I am sixty-six years old. I have had many jobs in my working life. For all of those jobs there was a commute. On a few occasions I have lived close enough to my job to walk to work. Those were times I lived in Cambridge, Massachusetts and my walks to work were city walks full of the sights sounds and smells associated with city life.
I once lived in Brookline also in Massachusetts and had a job as a landscaper in Newton. I rode my bike to work to that job. For this commute I had to stay very focused on my surroundings as I shared the road with many cars. That wasn’t as pleasant as my walking commute but it was still outside and I still was a part of the world around me. As such I could still see, hear and smell what the world had to offer.
For a time here in Maine where I now live, I commuted to work on my motorcycle. This still allowed me to be a part of the world I was passing through even though I was now traveling at the same speed as the cars around me. On a motorcycle the rider can still smell and hear things that would not be possible to experience while traveling in a car.
Then of course for years I also commuted in a car. In a car the driver is passing through the world and is not as much as a part of that world as one would be on foot, bike or on a motorcycle. Now at the end of my working life, I have a job that involves horses. My mare is an active participant in the work that I do. I now commute to work by horse.
I live in rural Maine in a town of under five thousand people. The town is New Gloucester. All of the roads around our three hundred acres are dirt. I have seven miles of trails on my own land. I work at an equine assisted psychotherapy practice at a farm approximately one mile from where I live. If I am short on time, I can ride on the road and be at work in about twenty minutes, fifteen if I ask my mare, Cyra, to trot and canter part of the way.
When I am efficient in doing my morning chores, I leave between forty-five minutes and an hour for my commute. This allows me to thread my way through the woods and fields between where I live and where I work. This alternate route puts me on a road for only about fifty feet. My favorite back-co
untry commute takes me deep into our woods. I cross a stream, several stone walls, slog through muddy stretches of trail, over a wooden bridge I built with my son and then pick up an old abandoned county road that gives us multiple opportunities to canter if we so choose. The forest looms over us forming a green tunnel through which we pass.
We occasionally see deer on these rides as well as wild turkeys, ruffed grouse and many squirrels and sometimes woodchucks. We have heard coyotes talking to each other off in the distance. We are always serenaded by numerous birds whose homes we are passing through.

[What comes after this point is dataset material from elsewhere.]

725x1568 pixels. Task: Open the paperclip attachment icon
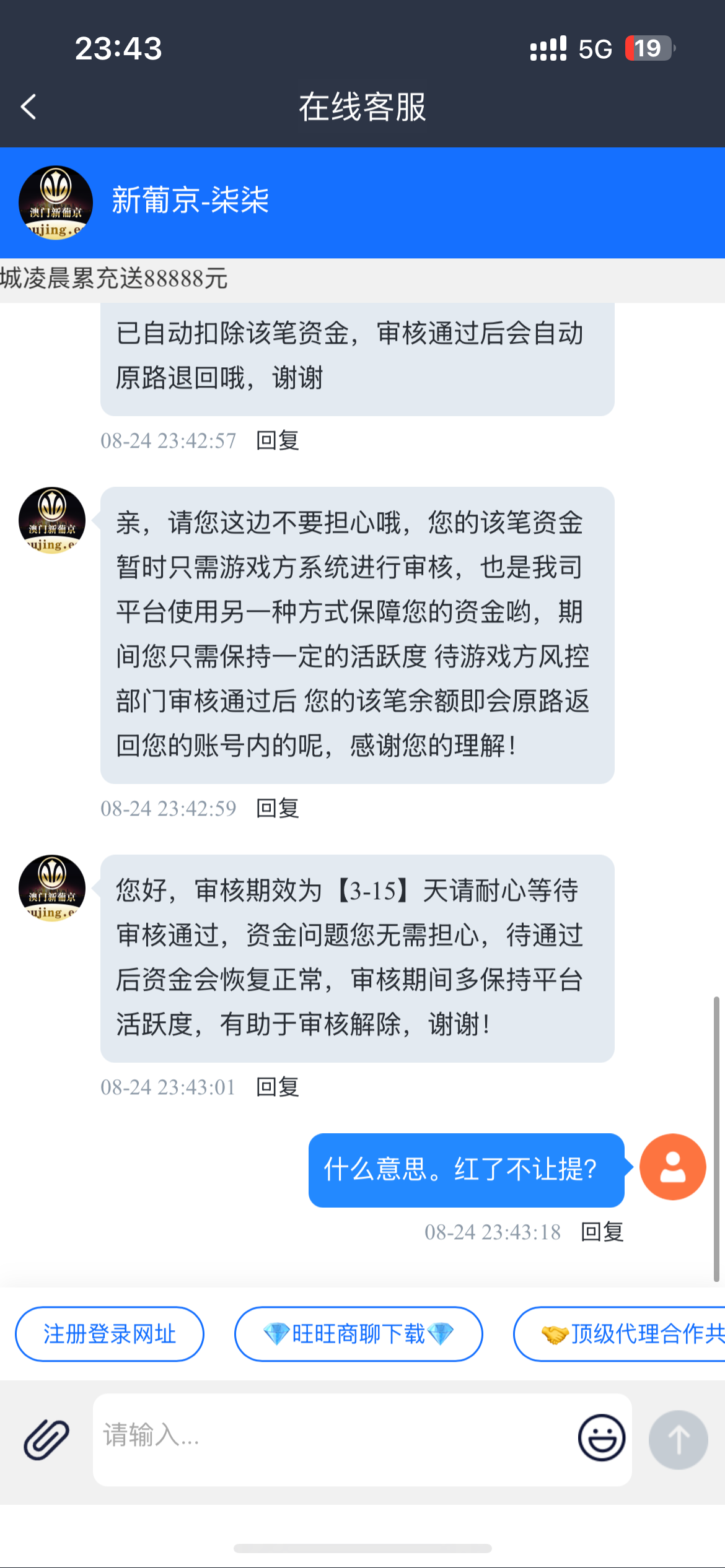[x=46, y=1439]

At the end of our ride, we come out of the woods and pick up a trail that takes us along the edge of a fifty acre hay field that is now lush with soon to be harvested grass and clover. Here we exchange a green canopy of leaves for a blue often cloud studded dome of sky. These rides are rich in sights, smells, sounds and tactile stimulation as we frequently brush by and under branches of trees. I ride Cyra bareback and so am in intimate contact with her body as it moves under me. She has a very full mane and I frequently grab two handfuls of her hair for stability if we are cantering or going over rough terrain or up a hill.
For a lifelong horseman, these rides are a dream come to life. It never gets old being on Cyra deep in the quite peace of the forest. In winter, our work keeps us at the farm after dark. On moonless nights we make our way home either under a dome of stars or on cloudy nights in darkness so black that the road is a barely discernible gray line stretching out in front of us. On nights with a moon we slide into the woods in the gray moonlight. In the woods, the ethereal light is just enough to find our way. In the fields I feel like We are bathing in light so different than that of day that magic always seems close at hand.

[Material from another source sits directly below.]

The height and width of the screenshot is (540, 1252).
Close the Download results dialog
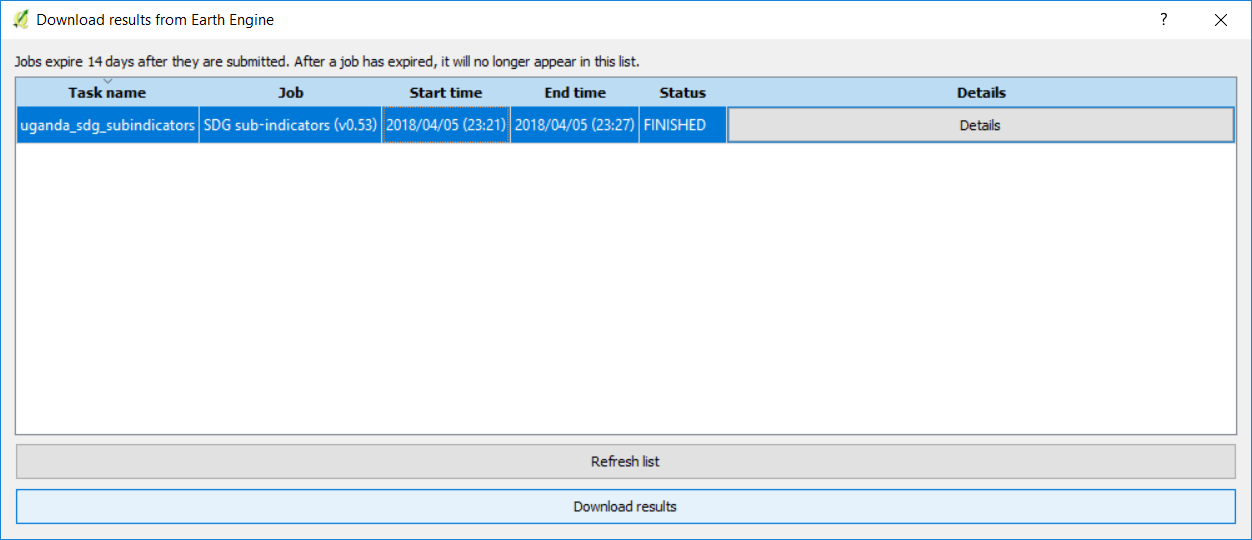[1220, 20]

I have to close this reflection with praise for my equine partner. We have been a team for over ten years. She trusts me. I trust her. She knows the way to work and often I will drop the reins of the rope riding halter I made for her (no bit in her mouth) and let her take me where she knows we need to go. I sometimes ride with my Native American flute, playing tunes from my heart to the world we are passing through. I know that I can do this and trust that we are OK with her on auto-pilot (who needs a self driving car when one has a self driving horse?). With Cyra I have come to a place in my life that fits me so well that I have to pinch myself at times to know that this is real. I am a very lucky man.